For Better or Worse, Barclays is Becoming a Brooklyn Fixture
BROOKLYN — Barclays is quickly becoming part of everyday life for Brooklynites. Now less than 50 days away from the Barclays Center's September 28 grand opening, excitement and fears are building in communities close to the arena.
And amidst the cacophony of welcoming cheers and voices of dissent, Barclays is steadily building its image as the friendly neighbor.
“We are putting the Brooklyn community first in everything we do,” said Nets and Barclays Center spokesman Barry Baum. “We are continuing to plan new programs that will help us further our goal of giving back and bettering the lives of those in the surrounding communities.”
Through their community relations organization, Barclays Nets Community Alliance, Barclays has partnered with Brooklyn YMCA, The Brooklyn Hospital Center, The Brooklyn Academy of Music, the City Housing Authority, and the Maimonides Medical Center, and more to provide free programs to residents.
They are also creating jobs.
"In preparation for opening day at Barclays Center, Forest City Ratner Companies created a hiring plan to staff about 2,000 positions in the arena," said Mandy Gutmann, spokeswoman for the Brooklyn Nets and Barclays Center. "And it is our goal to fill as many of the positions as possible with local NYCHA residents."
As of June 27 there are about 26,000 registrants, 47 percent of whom have self-identified as NYCHA residents; 87 percent of the total 26,000 applicants are Brooklyn residents, according to the Housing Authority. But the final hiring process is still underway, Gutmann said.
Barclays’ partnership with the YMCA provides low-income Brooklyn families with financial assistance. And according to the YMCA brochure, because of the Barclays Nets Community Alliance they can provide free after school and summer camp programs to almost 8,000 participants.
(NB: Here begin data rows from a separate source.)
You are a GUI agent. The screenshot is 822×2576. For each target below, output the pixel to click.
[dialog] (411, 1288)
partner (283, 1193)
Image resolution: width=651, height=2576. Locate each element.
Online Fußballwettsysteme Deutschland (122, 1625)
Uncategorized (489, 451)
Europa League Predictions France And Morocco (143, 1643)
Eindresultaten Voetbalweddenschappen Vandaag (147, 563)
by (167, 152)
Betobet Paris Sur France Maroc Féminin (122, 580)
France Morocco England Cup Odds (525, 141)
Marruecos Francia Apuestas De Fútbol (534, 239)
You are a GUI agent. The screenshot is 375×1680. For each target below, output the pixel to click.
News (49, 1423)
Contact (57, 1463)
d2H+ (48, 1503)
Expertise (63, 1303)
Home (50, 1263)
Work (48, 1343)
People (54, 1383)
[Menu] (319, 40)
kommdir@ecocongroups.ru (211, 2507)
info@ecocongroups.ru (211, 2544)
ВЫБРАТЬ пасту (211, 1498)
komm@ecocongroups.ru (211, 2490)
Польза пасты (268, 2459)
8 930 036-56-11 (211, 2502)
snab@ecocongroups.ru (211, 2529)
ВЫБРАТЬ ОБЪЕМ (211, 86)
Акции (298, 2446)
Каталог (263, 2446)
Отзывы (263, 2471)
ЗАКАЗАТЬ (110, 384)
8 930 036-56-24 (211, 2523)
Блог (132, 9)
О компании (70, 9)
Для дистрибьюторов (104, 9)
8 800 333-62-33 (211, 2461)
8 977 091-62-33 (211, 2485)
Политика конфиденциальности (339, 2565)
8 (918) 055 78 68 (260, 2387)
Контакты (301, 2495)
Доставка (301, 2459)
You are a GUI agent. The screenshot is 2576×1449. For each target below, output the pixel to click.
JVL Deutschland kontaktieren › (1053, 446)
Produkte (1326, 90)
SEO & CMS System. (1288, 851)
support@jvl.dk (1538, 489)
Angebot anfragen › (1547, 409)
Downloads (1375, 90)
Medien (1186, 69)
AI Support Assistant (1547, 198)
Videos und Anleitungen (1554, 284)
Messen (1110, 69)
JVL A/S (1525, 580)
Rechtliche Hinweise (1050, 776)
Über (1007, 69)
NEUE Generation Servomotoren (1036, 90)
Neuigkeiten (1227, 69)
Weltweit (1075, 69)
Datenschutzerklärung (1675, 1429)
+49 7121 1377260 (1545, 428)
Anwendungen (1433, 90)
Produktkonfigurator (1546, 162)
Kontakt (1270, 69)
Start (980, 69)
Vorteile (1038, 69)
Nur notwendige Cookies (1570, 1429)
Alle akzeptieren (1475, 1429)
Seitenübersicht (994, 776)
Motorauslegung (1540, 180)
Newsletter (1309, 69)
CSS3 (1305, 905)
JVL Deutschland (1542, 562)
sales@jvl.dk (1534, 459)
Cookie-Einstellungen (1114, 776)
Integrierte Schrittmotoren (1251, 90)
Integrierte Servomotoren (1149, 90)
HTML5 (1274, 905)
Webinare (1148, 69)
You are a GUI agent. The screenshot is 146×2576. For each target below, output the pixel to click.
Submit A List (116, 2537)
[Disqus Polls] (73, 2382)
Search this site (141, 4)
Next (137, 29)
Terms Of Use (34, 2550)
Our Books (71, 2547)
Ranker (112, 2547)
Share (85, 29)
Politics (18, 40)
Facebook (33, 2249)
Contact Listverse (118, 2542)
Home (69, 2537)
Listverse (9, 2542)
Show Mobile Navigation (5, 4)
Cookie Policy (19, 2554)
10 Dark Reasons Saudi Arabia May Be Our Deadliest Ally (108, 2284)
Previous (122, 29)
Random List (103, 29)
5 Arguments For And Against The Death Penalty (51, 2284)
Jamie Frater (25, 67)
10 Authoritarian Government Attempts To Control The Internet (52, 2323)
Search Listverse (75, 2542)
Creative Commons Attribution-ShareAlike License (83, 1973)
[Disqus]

Barclays also donated $50,000 to the Brooklyn Public Library's Summer Reading Program.
"Over 300,000 Brooklyn public school students received new library cards, Summer Reading information, and were signed up for the program," said Jason Carey, Director, Marketing & Communications for the library. "And to date, over 42,000 people in Brooklyn signed up for Summer Reading, that's double last year's numbers."
And Brooklyn Academy of Music is partnering with the arena to provide three to four shows a year of BAM’s choosing. This will allow BAM to host much larger shows than they are used to, and Barclays will underwrite the costs.
Beyond community partnerships that emcpomapss longer term relationships and programs, Barclays has also given one-time funding shots to several groups.
They helped fund a playground in a Canarsie public school, provided t-shirts and school supplies to students, donated toys to the Salvation Army during Christmas, and gave funds to the Brooklyn Museum, the Brooklyn Historical Society, a summer reading program at the Brooklyn Public Library, and the Hematology and Oncology Program at Camp Sunshine.
These funds are benefitting thousands of Brooklyn residents.
But Norman Oder of the watchdog blog Atlantic Yards Report says that these partnerships and donations are just a way to further colonize the neighborhood.
“Using charitable donations to make friends and neutralize potential critics is not a new strategy,” he wrote in his blog. “And a few thousand here, a few thousand there will get their name out, with a bit of a halo.”
And some residents, especially those living quite literally in the shadow of the new Barclays Center Arena, could care less about Barclays community projects.
They are simply worried about the effect the arena will have on their neighborhoods, including the possibility of traffic, unchecked liquor licenses, high levels of noise, and a parking nightmare. They are also concerned about losing their say over what happens in their neighborhood. Moves by Barclays, such as the quiet name change of the Atlantic Av - Pacific St subway stop to Atlantic Av - Barclays Ctr, hasn't helped quell their fears.
"It just feels like there's no control over anything that's happening," said Deb Goldstein, owner of T-shirt design company, Miss Wit Designs, that created a t-shirt protesting the name change. "I have no problem with change, but change is something that evolves. You don't buy change, and that's what this feels like.”
But other residents are just purely excited that the Nets are coming to the neighborhood. To them, the prospect of a local NBA basketball team is well worth any downfalls it might bring to the community.
And to the bright-eyed kids on the basketball court in Fort Greene Park, a Brooklyn team is nothing less than a dream come true.
“I am so excited to have the Nets so close to us,” said Tyshawn Simon, 13, a point guard for a community basketball team. “We are very proud to live close to the stadium.”